Between October 4 and 5, 1990, I represented Hong Kong and attended the WIPO Symposium on Industrial Designs at Amboise. I had the opportunity of visiting Chateau du Clos Luce where Leonardo da Vinci spent his final three years as King Francis I's guest. There I came to know a Yugoslavian designer who seemed to be very occupied with the state of affairs of Yugoslavia.

The Constitution of the Socialist Federal Republic of Yugoslavia 1974, like its previous ones, provided for its nations the right to self-determination including secession if all republics consented. Slovenia and Croatia declared independence in June 1991 and were internationally recognized in January 1992, while Bosnia and Herzegovina declared independence in March 1992 and was recognized in May 1992. When I first participated in the WIPO's international law-making process as a member of the United Kingdom delegation in Geneva in Spring 1992, I could feel the political confusion regarding the seat arrangements for the newly independent States from Yugoslavia.

It was only in July 2017 that I stepped foot upon the soil of the former Yugoslavia by first visiting the scenic Dubrovnik, the pearl of Adriatic at the extreme south of Croatia. I believed little was remembered about the Siege of Dubrovnik (October 1, 1991 - May 31, 1992) by the Yugoslav People's Army during the Croatian War of Independence. When I visited the Ottoman-style Mostar and its Old Bridge in Bosnia and Herzegovina, I learned that they were heavily bombed and the Bridge was destroyed during the armed conflicts (April 1992 - April 1994) as a result of the declaration of independence of Bosnia and Herzegovina.

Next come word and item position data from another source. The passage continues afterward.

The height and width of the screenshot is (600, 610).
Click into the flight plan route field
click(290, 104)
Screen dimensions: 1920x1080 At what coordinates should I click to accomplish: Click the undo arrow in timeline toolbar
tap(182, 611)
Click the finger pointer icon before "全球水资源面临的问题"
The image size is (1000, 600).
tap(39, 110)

When I visited the oriental-style Sarajevo, I could see bullet holes on building walls here and there and could imagine the fearful circumstances when the capital of Bosnia and Herzegovina was closing to annihilation during its Siege (April 5, 1992 - February 29, 1996). I visited in particular the Latin Bridge, the site where the Archduke Franz Ferdinand of Austria-Hungary was assassinated in 1914 by a Serbian nationalist, sparking initially a war between Austria-Hungary and Serbia, and then the first World War due to mutual defence alliances. Since the 1980s, I have taken an academic interest on the Law of War and Peace, but now, I do not even accept any just war, and all I wish is - just peace!